### WORK INSTRUCTION
All lines from the line containing "Βιβλιοθήκη - Εκδηλώσεις για παιδιά (54, 2280)" up to and including the last line of the entries must be written out exactly, with no others.

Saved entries
=== Section Start ===

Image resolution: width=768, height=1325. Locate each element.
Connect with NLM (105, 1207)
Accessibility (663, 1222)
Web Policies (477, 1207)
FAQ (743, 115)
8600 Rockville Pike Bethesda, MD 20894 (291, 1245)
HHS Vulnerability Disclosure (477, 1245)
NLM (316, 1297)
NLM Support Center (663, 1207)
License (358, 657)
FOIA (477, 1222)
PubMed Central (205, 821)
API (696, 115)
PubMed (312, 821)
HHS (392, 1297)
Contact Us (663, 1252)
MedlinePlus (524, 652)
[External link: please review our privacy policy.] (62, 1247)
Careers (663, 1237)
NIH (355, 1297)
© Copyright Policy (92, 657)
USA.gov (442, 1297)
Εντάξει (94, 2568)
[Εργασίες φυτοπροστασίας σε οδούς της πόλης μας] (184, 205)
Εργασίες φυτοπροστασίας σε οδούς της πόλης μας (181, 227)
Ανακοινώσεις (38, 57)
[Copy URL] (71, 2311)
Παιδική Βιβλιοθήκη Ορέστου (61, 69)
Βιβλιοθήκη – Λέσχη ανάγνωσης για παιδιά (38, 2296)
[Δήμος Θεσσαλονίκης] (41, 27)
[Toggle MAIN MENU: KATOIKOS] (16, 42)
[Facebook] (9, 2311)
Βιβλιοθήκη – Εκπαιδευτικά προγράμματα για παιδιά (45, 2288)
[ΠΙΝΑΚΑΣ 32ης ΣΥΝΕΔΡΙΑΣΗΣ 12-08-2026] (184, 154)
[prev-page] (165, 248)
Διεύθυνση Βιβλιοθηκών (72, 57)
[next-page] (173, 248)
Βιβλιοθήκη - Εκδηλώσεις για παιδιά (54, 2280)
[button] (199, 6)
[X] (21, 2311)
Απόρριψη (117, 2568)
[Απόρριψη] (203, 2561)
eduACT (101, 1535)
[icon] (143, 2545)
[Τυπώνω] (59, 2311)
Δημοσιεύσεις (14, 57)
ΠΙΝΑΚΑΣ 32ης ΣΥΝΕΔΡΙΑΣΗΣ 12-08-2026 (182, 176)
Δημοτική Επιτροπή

=== Section End ===

### SOLVED PROBLEM
Βιβλιοθήκη - Εκδηλώσεις για παιδιά (54, 2280)
[button] (199, 6)
[X] (21, 2311)
Απόρριψη (117, 2568)
[Απόρριψη] (203, 2561)
eduACT (101, 1535)
[icon] (143, 2545)
[Τυπώνω] (59, 2311)
Δημοσιεύσεις (14, 57)
ΠΙΝΑΚΑΣ 32ης ΣΥΝΕΔΡΙΑΣΗΣ 12-08-2026 (182, 176)
Δημοτική Επιτροπή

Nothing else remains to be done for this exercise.